In March, state signal distributor Sentech revealed the steep rise in diesel costs between 2022 and 2023 resulted in it spending more than R2 million per month to cope during load-shedding.
Similarly, the Department of Home Affairs indicated SA’s power supply crisis is adding to its long-term, ongoing IT system downtime woes.
Meanwhile, the Association of Comms and Technology (ACT) yesterday issued a statement calling for urgent regulatory and government action on the load-shedding crisis.
ACT is an ICT industry association whose members are MNOs: Vodacom, MTN, Cell C and Rain.
In a statement, ACT says it is deeply concerned about the worsening status of load-shedding in the country.
It believes the impact of load-shedding on an already hard-hit ICT sector is likely to worsen, given that power cuts become more severe during the colder months.
“This will make it increasingly difficult for mobile network operators to keep people and businesses connected – despite having made substantial investments in backup power solutions to improve network resilience during load-shedding.
“Naturally, these investments could have been better spent on accelerating rural coverage, fast-tracking 5G adoption and further addressing the cost to communicate in South Africa.”
To stop further funds being diverted from their intended purpose, ACT points out it is crucial that government and regulators take immediate and effective action to address the power crisis, network security and the economic sabotage of physical infrastructure, by outlining a comprehensive plan to address the problem.

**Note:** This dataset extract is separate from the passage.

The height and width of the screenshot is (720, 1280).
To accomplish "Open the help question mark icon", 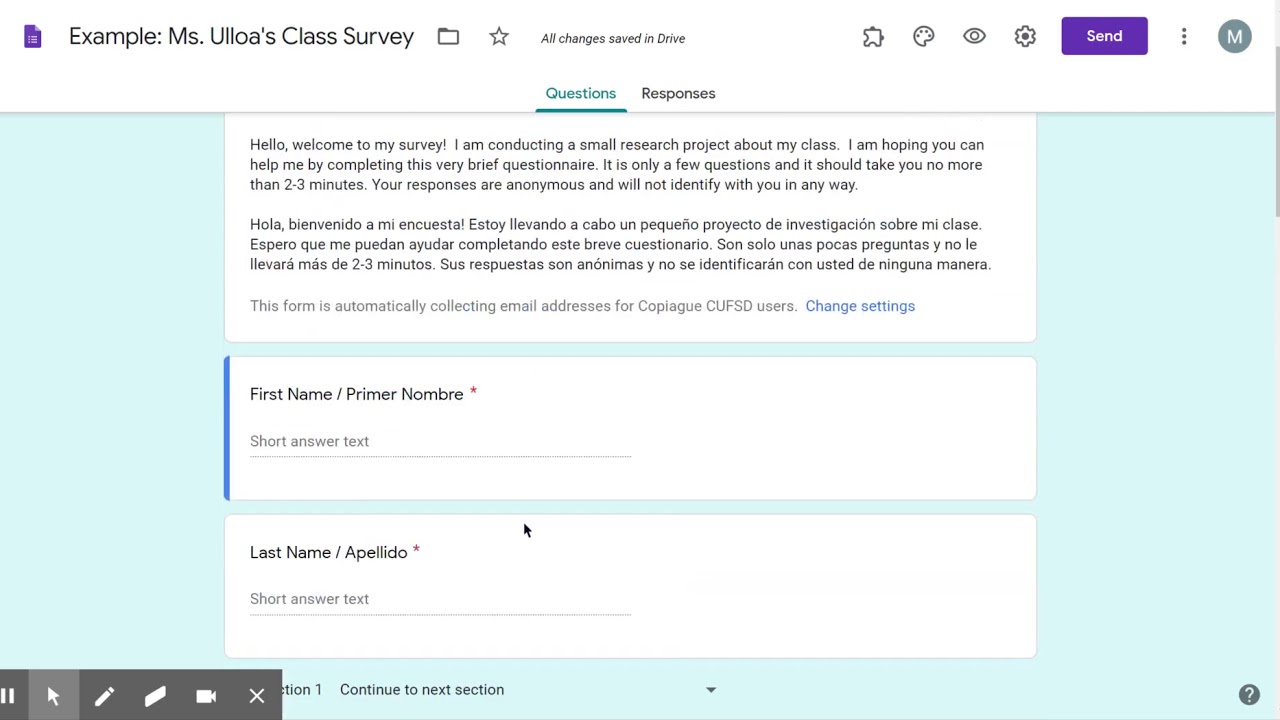I will click(1249, 695).
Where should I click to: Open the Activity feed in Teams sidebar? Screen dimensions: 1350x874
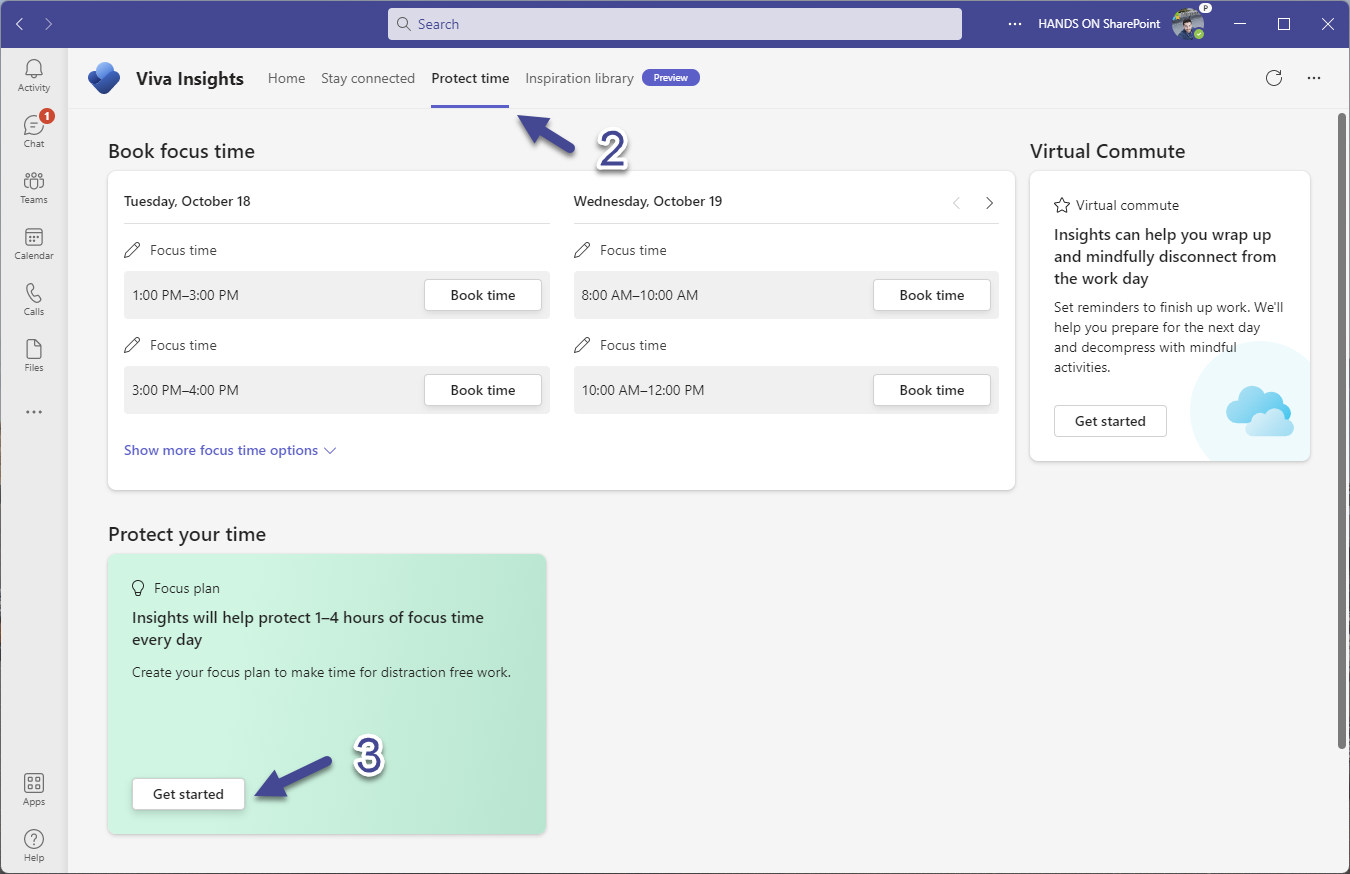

It proposes the following steps:
- Consider the provision of a diesel rebate to ensure the high cost of diesel does not unduly burden the sector's commercial operations. Its members have been forced to reallocate their annual expenditure to deal with load-shedding, which is unsustainable in the long-term given the high cost of diesel, it says.
- Compel the Department of Trade, Industry and Competition to urgently publish the block exemptions regulations to allow competitors to coordinate on finding solutions to the load-shedding crisis, such as collaborating on using common power sources and sharing security on co-located sites.
- Designate the industry in terms of the Critical Infrastructure Protection Act 8 of 2019, and acknowledge its importance as a national strategic asset on which society heavily relies.
- Increase penalties for economic sabotage of physical infrastructure, including fines and prison sentences, to deter individuals and organisations from engaging in such activities.
- Provide regulatory relief by allowing MNOs to temporarily increase their network capacity through the provision of temporal spectrum, and relaxing regulatory obligations that are arduous to comply with in the current environment.
- Afford greater warning when there will be significant changes in load-shedding stages, so that operators are able to better plan logistically and effectively mobilise resources, such as generators.
- Steer the ICT sector with an effective and actionable plan to mitigate the power challenge.